- Born: Julia Stefanie Liv Johansson 30 June 1990 Lerum parish
- Website: www.juliafranzen.com

= Julia Franzén =

Swedish influencer, personal trainer and life coach

Julia Franzén (born 30 June 1990) is a Swedish TV-host, personal trainer and life coach.

== Career ==
Franzén was born in Lerum, Sweden. When she was younger, Franzén explored many professions. Among others, she worked as a waitress at Sjömagasinet where Leif Mannerström is a chef. She also worked at Stena Line and Gothia towers and organised different events. She has been a waitress for the Swedish royal family twice.

Franzén lost 25 kilos and entered a bikini fitness competition in Globen, Sweden. Franzén started her own company where she worked as a personal trainer and coach online. She moved to the United States to study to become a TV host.

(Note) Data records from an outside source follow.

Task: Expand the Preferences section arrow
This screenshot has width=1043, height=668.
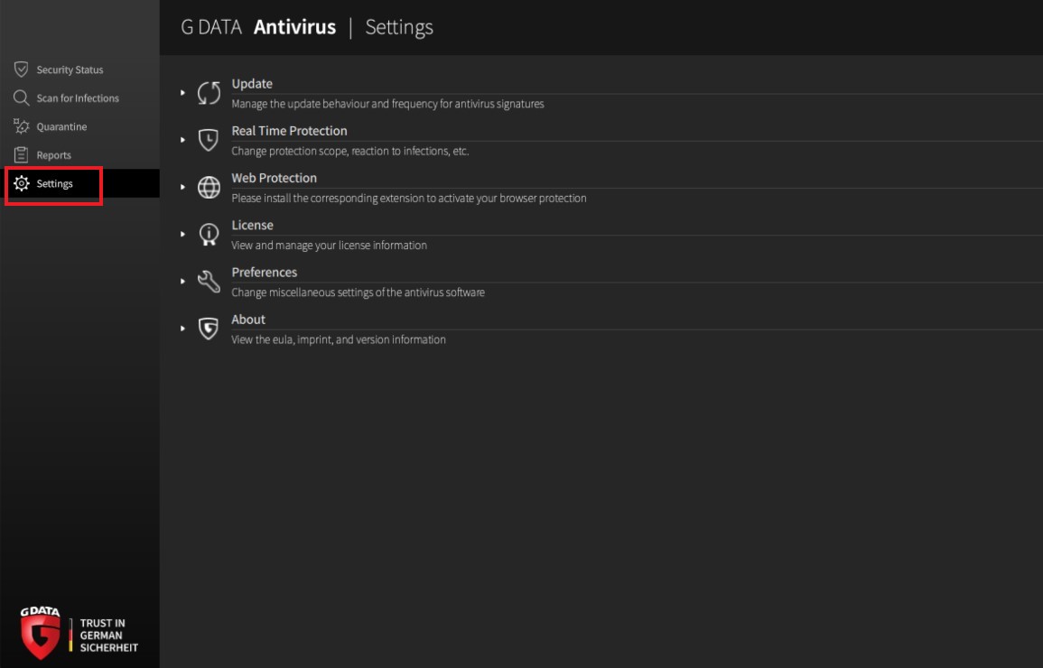Action: (x=182, y=282)
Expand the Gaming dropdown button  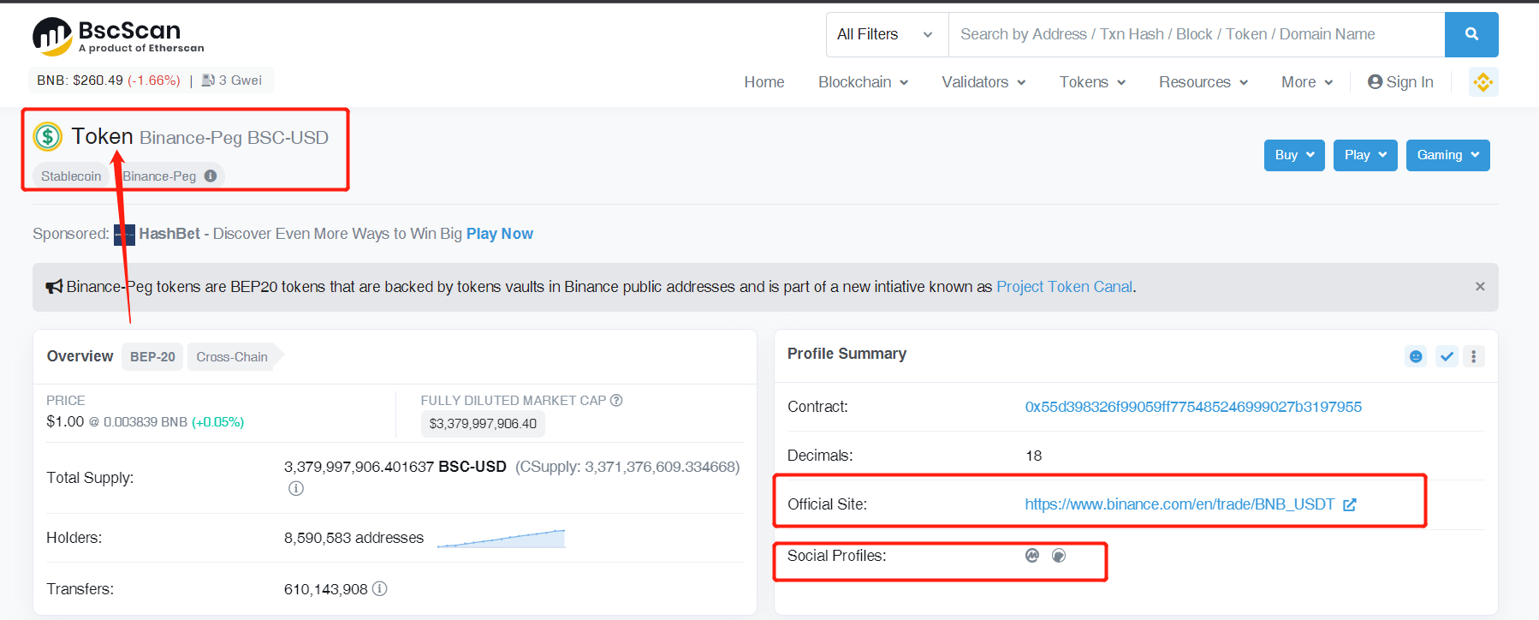coord(1447,155)
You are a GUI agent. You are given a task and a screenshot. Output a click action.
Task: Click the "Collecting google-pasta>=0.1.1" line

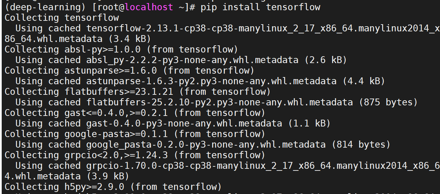pyautogui.click(x=135, y=134)
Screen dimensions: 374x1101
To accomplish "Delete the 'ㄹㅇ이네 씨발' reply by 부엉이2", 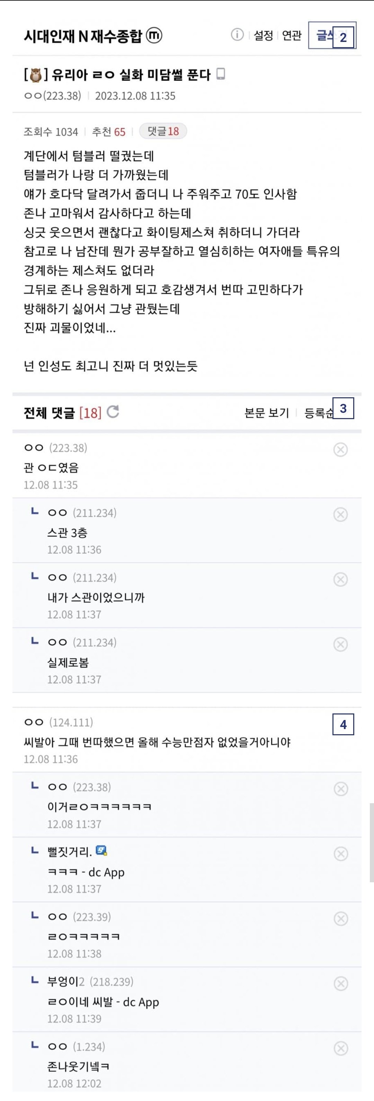I will click(x=340, y=983).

In 2015, Franzén and her cousin Camilla participated in the show Cirkus Magaluf in which she had a leading role; the show aired on TV3 in 2016.

In 2017, Franzén was a finalist in Miss Universe Sweden.

Franzén participated in Robinson 2020, which was broadcast on TV4, where she made it to Day 40 (the final week) before being eliminated.

In 2021, Franzen was scheduled to be the bachelorette in the Swedish version of The Bachelorette. The series will be broadcast on Sjuan.

In 2025, she has a supporting role in the romantic comedy feature The Dance Club.